*EXERCISE AIM*:
Please set down every record exactly as it appears below.

*RECORDS*:
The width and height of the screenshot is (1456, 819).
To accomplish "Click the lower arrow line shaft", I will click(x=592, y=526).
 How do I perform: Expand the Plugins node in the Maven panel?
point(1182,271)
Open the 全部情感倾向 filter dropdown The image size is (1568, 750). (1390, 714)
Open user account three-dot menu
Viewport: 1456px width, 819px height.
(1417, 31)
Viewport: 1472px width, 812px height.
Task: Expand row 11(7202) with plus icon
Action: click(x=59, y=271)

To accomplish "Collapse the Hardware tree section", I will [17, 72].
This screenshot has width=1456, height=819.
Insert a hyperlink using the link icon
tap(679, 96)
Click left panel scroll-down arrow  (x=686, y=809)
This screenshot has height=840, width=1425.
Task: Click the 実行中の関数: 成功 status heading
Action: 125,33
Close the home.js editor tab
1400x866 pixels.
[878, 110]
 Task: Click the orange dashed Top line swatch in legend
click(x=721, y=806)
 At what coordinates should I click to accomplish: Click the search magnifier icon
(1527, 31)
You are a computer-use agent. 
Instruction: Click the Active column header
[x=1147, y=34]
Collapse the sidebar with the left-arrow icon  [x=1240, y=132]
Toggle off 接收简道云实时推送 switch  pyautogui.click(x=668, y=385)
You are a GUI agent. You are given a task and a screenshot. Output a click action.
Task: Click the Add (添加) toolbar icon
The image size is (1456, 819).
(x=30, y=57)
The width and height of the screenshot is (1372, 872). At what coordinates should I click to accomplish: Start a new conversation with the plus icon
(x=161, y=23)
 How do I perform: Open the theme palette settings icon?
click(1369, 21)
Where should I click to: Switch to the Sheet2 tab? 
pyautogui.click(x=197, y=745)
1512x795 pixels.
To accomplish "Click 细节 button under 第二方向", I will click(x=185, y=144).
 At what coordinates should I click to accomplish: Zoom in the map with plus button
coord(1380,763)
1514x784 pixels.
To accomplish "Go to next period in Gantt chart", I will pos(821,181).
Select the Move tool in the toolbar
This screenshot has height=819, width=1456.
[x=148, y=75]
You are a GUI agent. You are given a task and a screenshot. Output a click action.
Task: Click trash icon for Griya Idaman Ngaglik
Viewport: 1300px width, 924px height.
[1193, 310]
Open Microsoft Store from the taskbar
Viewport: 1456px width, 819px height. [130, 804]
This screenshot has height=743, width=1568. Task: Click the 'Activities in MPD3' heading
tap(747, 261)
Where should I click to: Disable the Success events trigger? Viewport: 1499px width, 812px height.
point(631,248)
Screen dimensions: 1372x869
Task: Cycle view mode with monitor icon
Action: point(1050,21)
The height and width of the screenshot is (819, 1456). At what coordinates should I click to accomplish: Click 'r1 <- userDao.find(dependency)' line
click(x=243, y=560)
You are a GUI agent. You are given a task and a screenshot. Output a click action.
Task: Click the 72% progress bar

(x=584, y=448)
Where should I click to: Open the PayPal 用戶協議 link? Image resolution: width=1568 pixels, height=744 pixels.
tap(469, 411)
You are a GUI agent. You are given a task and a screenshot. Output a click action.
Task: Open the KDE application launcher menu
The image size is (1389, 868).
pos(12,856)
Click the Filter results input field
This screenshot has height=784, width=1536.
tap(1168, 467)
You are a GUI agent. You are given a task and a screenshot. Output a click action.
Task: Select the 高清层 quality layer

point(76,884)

*TASK SOLUTION*:
The width and height of the screenshot is (1456, 819).
To accomplish "Click the lower arrow line shaft", I will click(x=592, y=526).
 How do I perform: Expand the Plugins node in the Maven panel?
point(1182,271)
Open the 全部情感倾向 filter dropdown The image size is (1568, 750). (1390, 714)
Open user account three-dot menu
Viewport: 1456px width, 819px height.
(1417, 31)
Viewport: 1472px width, 812px height.
Task: Expand row 11(7202) with plus icon
Action: click(x=59, y=271)

To accomplish "Collapse the Hardware tree section", I will [17, 72].
This screenshot has width=1456, height=819.
Insert a hyperlink using the link icon
tap(679, 96)
Click left panel scroll-down arrow  (x=686, y=809)
This screenshot has height=840, width=1425.
Task: Click the 実行中の関数: 成功 status heading
Action: 125,33
Close the home.js editor tab
1400x866 pixels.
[878, 110]
 Task: Click the orange dashed Top line swatch in legend
click(x=721, y=806)
 At what coordinates should I click to accomplish: Click the search magnifier icon
(1527, 31)
You are a computer-use agent. 
Instruction: Click the Active column header
[x=1147, y=34]
Collapse the sidebar with the left-arrow icon  [x=1240, y=132]
Toggle off 接收简道云实时推送 switch  pyautogui.click(x=668, y=385)
You are a GUI agent. You are given a task and a screenshot. Output a click action.
Task: Click the Add (添加) toolbar icon
The image size is (1456, 819).
(x=30, y=57)
The width and height of the screenshot is (1372, 872). At what coordinates should I click to accomplish: Start a new conversation with the plus icon
(x=161, y=23)
 How do I perform: Open the theme palette settings icon?
click(1369, 21)
Where should I click to: Switch to the Sheet2 tab? 
pyautogui.click(x=197, y=745)
1512x795 pixels.
To accomplish "Click 细节 button under 第二方向", I will click(x=185, y=144).
 At what coordinates should I click to accomplish: Zoom in the map with plus button
coord(1380,763)
1514x784 pixels.
To accomplish "Go to next period in Gantt chart", I will pos(821,181).
Select the Move tool in the toolbar
This screenshot has height=819, width=1456.
[x=148, y=75]
You are a GUI agent. You are given a task and a screenshot. Output a click action.
Task: Click trash icon for Griya Idaman Ngaglik
Viewport: 1300px width, 924px height.
[1193, 310]
Open Microsoft Store from the taskbar
Viewport: 1456px width, 819px height. [130, 804]
This screenshot has height=743, width=1568. Task: Click the 'Activities in MPD3' heading
tap(747, 261)
Where should I click to: Disable the Success events trigger? Viewport: 1499px width, 812px height.
point(631,248)
Screen dimensions: 1372x869
Task: Cycle view mode with monitor icon
Action: point(1050,21)
The height and width of the screenshot is (819, 1456). At what coordinates should I click to accomplish: Click 'r1 <- userDao.find(dependency)' line
click(x=243, y=560)
You are a GUI agent. You are given a task and a screenshot. Output a click action.
Task: Click the 72% progress bar

(x=584, y=448)
Where should I click to: Open the PayPal 用戶協議 link? Image resolution: width=1568 pixels, height=744 pixels.
tap(469, 411)
You are a GUI agent. You are given a task and a screenshot. Output a click action.
Task: Open the KDE application launcher menu
The image size is (1389, 868).
pos(12,856)
Click the Filter results input field
This screenshot has height=784, width=1536.
tap(1168, 467)
You are a GUI agent. You are given a task and a screenshot. Output a click action.
Task: Select the 高清层 quality layer

point(76,884)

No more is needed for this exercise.